| Proposta da atividade |
**A)** Responda às perguntas sobre o relato sobre Maria:
(i) Por quais serviços odontológicos Maria já passou dois anos depois?
(ii) Quantos filhos Maria tem com o ex-marido?
(iii) Em que projeto Fabíola Andrade atua atualmente?
**B)** Repita sem qualquer alteração tudo o que vai de "A vida de Maria" até "e prótese dentária." no relato sobre Maria.

| Texto-fonte |
-------------------------
A vida de Maria melhorou a partir daquele momento. Inicialmente, ela precisou usar medicamentos para tratar as lesões e fazer exercícios para recuperar os movimentos da mandíbula. Dois anos depois, já passou por serviços de limpeza, canal, cirurgia e prótese dentária.
“Comecei a acreditar mais em mim e sempre passo isso para minhas amigas. Trabalho, faço meus cursos e divido as responsabilidades de casa com meu ex-marido, que ficou seis meses preso e agora é monitorado por tornozeleira eletrônica. Ele também mudou, está cuidando dos nossos três filhos, me respeita e diz que sou uma nova mulher, determinada”.
O tratamento é acompanhado de perto por Fabíola Andrade, ex-aluna da Faculdade e que atualmente trabalha na coordenação do projeto “O Direito de Sorrir”. “Ela já tinha alguns problemas odontológicos que nunca havia tratado e, em decorrência do incidente, piorou”, lembra.
-------------------------
Trechos de dados:
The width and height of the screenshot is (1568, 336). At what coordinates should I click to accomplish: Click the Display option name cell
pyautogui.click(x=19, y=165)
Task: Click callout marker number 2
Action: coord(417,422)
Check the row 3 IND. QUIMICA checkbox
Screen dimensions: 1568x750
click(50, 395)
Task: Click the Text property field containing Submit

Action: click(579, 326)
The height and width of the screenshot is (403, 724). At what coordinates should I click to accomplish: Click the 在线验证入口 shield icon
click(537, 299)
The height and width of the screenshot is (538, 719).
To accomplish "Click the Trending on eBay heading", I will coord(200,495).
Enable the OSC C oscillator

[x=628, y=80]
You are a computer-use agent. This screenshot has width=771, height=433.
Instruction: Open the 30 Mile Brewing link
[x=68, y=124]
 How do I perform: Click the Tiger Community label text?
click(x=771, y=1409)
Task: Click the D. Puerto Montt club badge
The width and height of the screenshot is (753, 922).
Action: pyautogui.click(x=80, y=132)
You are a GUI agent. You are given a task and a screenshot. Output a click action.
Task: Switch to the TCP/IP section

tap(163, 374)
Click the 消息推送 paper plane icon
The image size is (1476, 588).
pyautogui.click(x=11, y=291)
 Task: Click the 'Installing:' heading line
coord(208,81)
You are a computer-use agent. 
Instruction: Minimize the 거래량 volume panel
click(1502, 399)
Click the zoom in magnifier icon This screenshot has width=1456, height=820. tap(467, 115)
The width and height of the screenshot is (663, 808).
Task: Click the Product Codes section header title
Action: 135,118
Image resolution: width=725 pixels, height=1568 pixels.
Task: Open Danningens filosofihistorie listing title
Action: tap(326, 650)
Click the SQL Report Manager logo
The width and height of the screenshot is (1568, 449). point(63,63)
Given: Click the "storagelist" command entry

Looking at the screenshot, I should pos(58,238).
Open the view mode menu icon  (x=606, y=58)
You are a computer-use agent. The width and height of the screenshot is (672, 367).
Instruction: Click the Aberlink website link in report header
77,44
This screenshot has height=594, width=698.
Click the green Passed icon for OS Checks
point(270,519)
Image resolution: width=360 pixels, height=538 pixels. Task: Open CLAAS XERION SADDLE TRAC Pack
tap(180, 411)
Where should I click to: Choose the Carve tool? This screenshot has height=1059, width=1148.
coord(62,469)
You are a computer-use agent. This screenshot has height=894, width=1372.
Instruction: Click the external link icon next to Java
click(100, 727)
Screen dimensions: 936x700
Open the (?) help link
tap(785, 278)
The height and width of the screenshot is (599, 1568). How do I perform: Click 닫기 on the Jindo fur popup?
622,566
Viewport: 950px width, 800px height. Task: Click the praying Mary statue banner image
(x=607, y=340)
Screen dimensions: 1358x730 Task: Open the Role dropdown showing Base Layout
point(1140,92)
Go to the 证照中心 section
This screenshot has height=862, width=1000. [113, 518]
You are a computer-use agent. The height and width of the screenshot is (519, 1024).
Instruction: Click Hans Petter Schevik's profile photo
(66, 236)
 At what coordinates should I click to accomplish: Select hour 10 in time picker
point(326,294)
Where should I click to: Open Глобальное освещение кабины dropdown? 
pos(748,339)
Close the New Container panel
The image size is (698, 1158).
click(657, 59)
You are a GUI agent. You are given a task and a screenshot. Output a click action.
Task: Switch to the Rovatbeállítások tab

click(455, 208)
-------------------------
| Respostas por tarefa |
**A)**
(i) Limpeza, canal, cirurgia e prótese dentária.
(ii) Três filhos.
(iii) Na coordenação do projeto "O Direito de Sorrir".

**B)**
A vida de Maria melhorou a partir daquele momento. Inicialmente, ela precisou usar medicamentos para tratar as lesões e fazer exercícios para recuperar os movimentos da mandíbula. Dois anos depois, já passou por serviços de limpeza, canal, cirurgia e prótese dentária.